US Cybercom says mass exploitation of Atlassian Confluence vulnerability ‘ongoing and expected to accelerate’ | ZDNet

US Cybercom has sent out a public notice warning IT teams that CVE-2021-26084 — related to Atlassian Confluence — is actively being exploited.

“Mass exploitation of Atlassian Confluence CVE-2021-26084 is ongoing and expected to accelerate. Please patch immediately if you haven’t already— this cannot wait until after the weekend,” US Cybercom sent out in a tweet on Friday ahead of the Labor Day weekend holiday. 

A number of IT leaders took to social media to confirm that it was indeed being exploited.

Atlassian released an advisory about the vulnerability on August 25, explaining that the “critical severity security vulnerability” was found in Confluence Server and Data Center versions before version 6.13.23, from version 6.14.0 before 7.4.11, from version 7.5.0 before 7.11.6, and from version 7.12.0 before 7.12.5.

“An OGNL injection vulnerability exists that would allow an authenticated user, and in some instances unauthenticated user, to execute arbitrary code on a Confluence Server or Data Center instance.
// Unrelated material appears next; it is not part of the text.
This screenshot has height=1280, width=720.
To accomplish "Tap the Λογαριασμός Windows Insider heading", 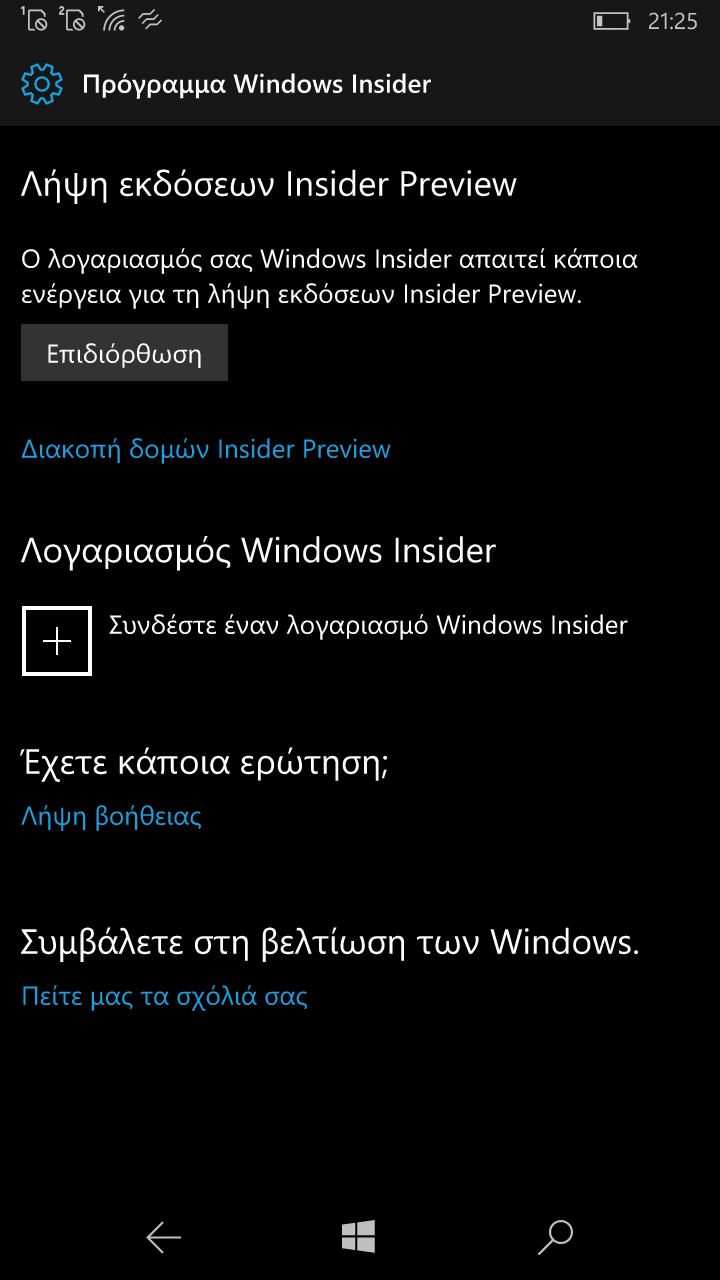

All versions of Confluence Server and Data Center prior to the fixed versions listed above are affected by this vulnerability,” the company said in its advisory. 

They urged IT teams to upgrade to the latest Long Term Support release and said if that is not possible, there is a temporary workaround. 

“You can mitigate the issue by running the script below for the Operating System that Confluence is hosted on,” the notice said. 

The vulnerability only affects on-premise servers, not those hosted in the cloud.

Multiple researchers have illustrated how the vulnerability can be exploited and released proof-of-concepts showing how it works. 

Bad Packets said they “detected mass scanning and exploit activity from hosts in Brazil, China, Hong Kong, Nepal, Romania, Russia and the US targeting Atlassian Confluence servers vulnerable to remote code execution.”

Censys explained in a blog post that over the last few days, their team has “seen a small shift in the number of vulnerable servers still running on the public internet.” 

“On August 31st, Censys identified 13,596 vulnerable Confluence instances, while on September 02, that number has decreased to 11,689 vulnerable instances,” Censys said. 

The company explained that Confluence is a “widely deployed Wiki service used primarily in collaborative corporate environments” and that in recent years it “has become the defacto standard for enterprise documentation over the last decade.” 

“While the majority of users run the managed service, many companies opt to deploy the software on-prem. On August 25th, a vulnerability in Atlassian’s Confluence software was made public. A security researcher named SnowyOwl (Benny Jacob) found that an unauthenticated user could run arbitrary code by targeting HTML fields interpreted and rendered by the Object-Graph Navigation Language (OGNL),” the blog said. 

“Yes, that is the same class of vulnerability used in the Equifax breach back in 2017. Just days before this vulnerability was made public, our historical data showed that the internet had over 14,637 exposed and vulnerable Confluence servers. Compare that to the current day, September 1st, where Censys identified 14,701 services that self-identified as a Confluence server, and of those, 13,596 ports and 12,876 individual IPv4 hosts are running an exploitable version of the software.”

A Censys chart showing how many servers are still vulnerable. 


Censys

“There is no way to put this lightly: this is bad. Initially, Atlassian stated this was only exploitable if a user had a valid account on the system; this was found to be incorrect and the advisory was updated today to reflect the new information. It’s only a matter of time before we start seeing active exploitation in the wild as there have already been working exploits found scattered about,” Censys added. 

Yaniv Bar-Dayan, CEO of Vulcan Cyber, told ZDNet that security teams need to fight fire with fire as they work to prioritize and remediate this Confluence flaw. 

Attackers shouldn’t be the first to automate scans for this exploit and hopefully IT security teams are ahead of their adversaries in proactively identifying the presence of this vulnerability and are taking steps to mitigate, Bar-Dayan said. 

“Given the nature of Atlassian Confluence, there is a very real chance components of the platform are Internet exposed,” Bar-Dayan added. 

“This means that attackers won’t need internal network access to exploit the RCE vulnerability. A patch is available and administrators should deploy it with extra haste while also considering other mitigating actions such as ensuring no public access is available to the Confluence Server and services.”

BleepingComputer confirmed on Thursday that some threat actors are installing cryptominers on both Windows and Linux Confluence servers using the vulnerability.